■ Given data ■
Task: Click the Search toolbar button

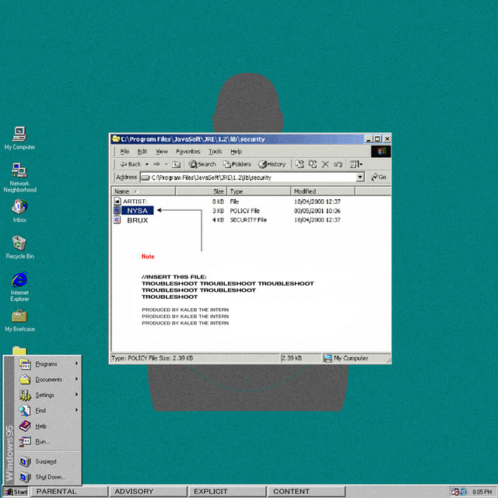Action: click(202, 164)
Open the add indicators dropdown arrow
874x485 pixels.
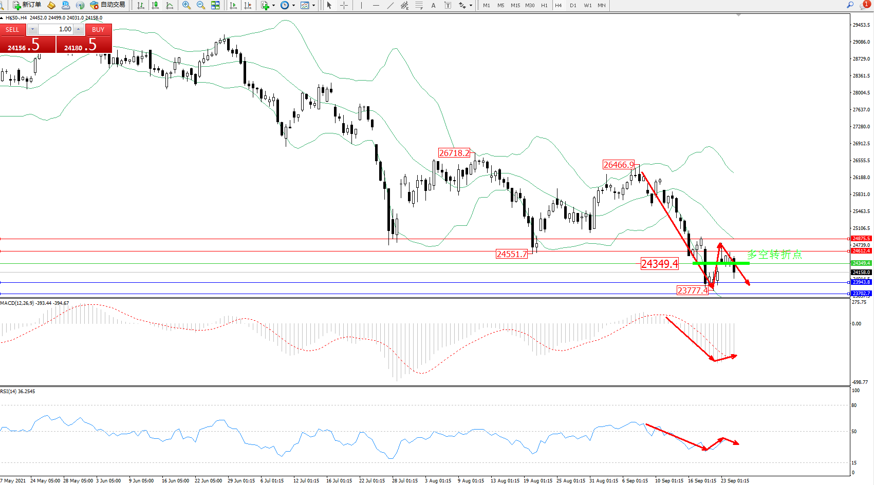coord(273,6)
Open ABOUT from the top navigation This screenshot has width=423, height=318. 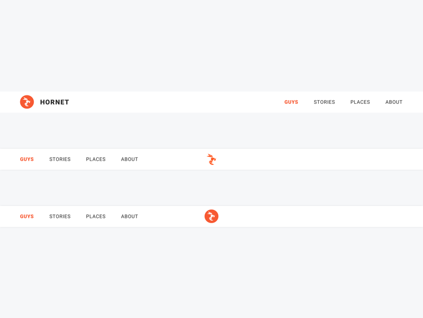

■ What the task requires ■
Please retype the listing in full, exactly as given, and skip every image.

■ Solution for this task ■
Task: Click the Search toolbar button

Action: click(202, 164)
Open the add indicators dropdown arrow
874x485 pixels.
coord(273,6)
Open ABOUT from the top navigation This screenshot has width=423, height=318. 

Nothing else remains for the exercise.